As we can see that model unable to completely separate or classify the dataset even-though we are using three hidden layer.So we need atleast three 3 neuron in the first hidden layer.In mathematically term atleast we need three linear equation to separate this non linear dataset or In topological term we need one more dimension to convert the low dimension to higher dimension so that we can separate the non linear dataset linearly in higher dimension, where in this case we have 2d dataset so we need one more dimension ,so that we can convert the 2d non linear dataset into 3d linear dataset.
Case:2
Now we try this same problem with below parameter:
Activation : sigmoid function
Hidden layer: 1
number of neuron(first hidden layer): 3
Total hidden layer parameter : 3
Now we run the model and let’s check
Voila!!! It completely separated or classified the dataset with just 3 hidden parameter.

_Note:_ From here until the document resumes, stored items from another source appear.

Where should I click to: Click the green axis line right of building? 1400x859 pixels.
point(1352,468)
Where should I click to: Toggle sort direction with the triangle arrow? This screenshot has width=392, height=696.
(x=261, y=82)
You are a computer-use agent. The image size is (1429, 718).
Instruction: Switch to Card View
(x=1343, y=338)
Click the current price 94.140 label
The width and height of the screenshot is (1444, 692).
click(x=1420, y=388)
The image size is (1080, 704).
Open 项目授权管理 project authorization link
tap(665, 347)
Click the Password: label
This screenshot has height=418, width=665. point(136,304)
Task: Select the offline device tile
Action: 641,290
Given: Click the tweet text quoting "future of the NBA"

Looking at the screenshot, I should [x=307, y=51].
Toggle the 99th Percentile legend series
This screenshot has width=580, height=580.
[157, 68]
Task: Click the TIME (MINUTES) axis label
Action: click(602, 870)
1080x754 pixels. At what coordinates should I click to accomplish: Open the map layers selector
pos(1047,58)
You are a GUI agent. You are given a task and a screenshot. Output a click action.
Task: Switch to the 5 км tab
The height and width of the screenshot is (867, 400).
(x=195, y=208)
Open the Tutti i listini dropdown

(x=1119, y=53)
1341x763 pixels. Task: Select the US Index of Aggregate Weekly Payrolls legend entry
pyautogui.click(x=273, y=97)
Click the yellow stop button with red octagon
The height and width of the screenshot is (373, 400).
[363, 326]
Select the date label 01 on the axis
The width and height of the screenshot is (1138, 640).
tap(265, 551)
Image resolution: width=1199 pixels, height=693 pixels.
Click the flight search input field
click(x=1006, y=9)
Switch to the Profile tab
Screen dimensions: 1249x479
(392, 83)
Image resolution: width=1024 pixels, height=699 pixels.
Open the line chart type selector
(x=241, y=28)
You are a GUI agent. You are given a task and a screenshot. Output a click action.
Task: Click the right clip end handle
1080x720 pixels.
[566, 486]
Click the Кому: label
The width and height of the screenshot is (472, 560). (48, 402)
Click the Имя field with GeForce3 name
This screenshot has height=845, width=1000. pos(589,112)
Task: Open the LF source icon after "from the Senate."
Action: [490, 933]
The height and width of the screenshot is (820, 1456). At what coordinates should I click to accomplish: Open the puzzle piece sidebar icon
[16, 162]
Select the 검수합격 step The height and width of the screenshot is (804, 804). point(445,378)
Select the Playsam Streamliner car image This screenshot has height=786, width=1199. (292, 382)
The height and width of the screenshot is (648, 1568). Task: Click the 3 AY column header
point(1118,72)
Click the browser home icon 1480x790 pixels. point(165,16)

If you want to know why please read the my blog why activation function is used in neural network.
So if you modelling a neural network you should give more importance to the first hidden layer, because all the other hidden layer is depend on the first hidden layer.
ReLu Activation
Relation between Vanishing Gradient and First hidden layer:
Let say we have one input layer , four hidden layer and one output layer so when we do forward propagation the neural network gives the output then by using loss function we can get the error rate, using the chain rule and error rate we do backpropagation so that the model error rate is decreased.
There are many good resource ,So I am not going to explain about the chain rule and vanishing gradient
Due to vanishing gradient learning rate of the neuron in a layer is decreased by layer by layer so that weight of the neuron is not changed.For example
when we have four hidden layer .let say 4th hidden layer learning rate is 0.9 then for 3rd hidden layer is 0.5 2nd hidden layer is 0.1 and 1st hidden layer learning rate is 0.001,due to the first hidden layer is not learning the error rate is not decreased.
To get more intuition I will give a example Let’s say there two class A and B
In class A and class B there are one teacher and 3 student when we maps to neural network we have 4 hidden layer .First hidden layer is teacher and 2,3,4 hidden layer is student.
Let assume in class A the teacher have 100 % knowledge about the teaching subject , So when the teacher teach the subject to the student.
The student get the 100 % knowledge from the teacher and student write the exam and by exam score the student learn correctly and so on then, finally the student learns the knowledge 100%.
Let assume in class B the teacher have 70% correct knowledge about the teaching subject due to less experience in the subject.
By above assumption the student get the 70 % knowledge from the teacher and student write the exam and by exam score the student learn correctly about the subject. Even when student write 100 times the exam ,the student can learn the subject to 70 % only.So the teacher has to learn about the subject so that the student get 100 % knowledge about the subject.Likewise if the first hidden layer does not learn but other hidden layer learns the weight then ,we will not reach the high accuracy rate in neural network.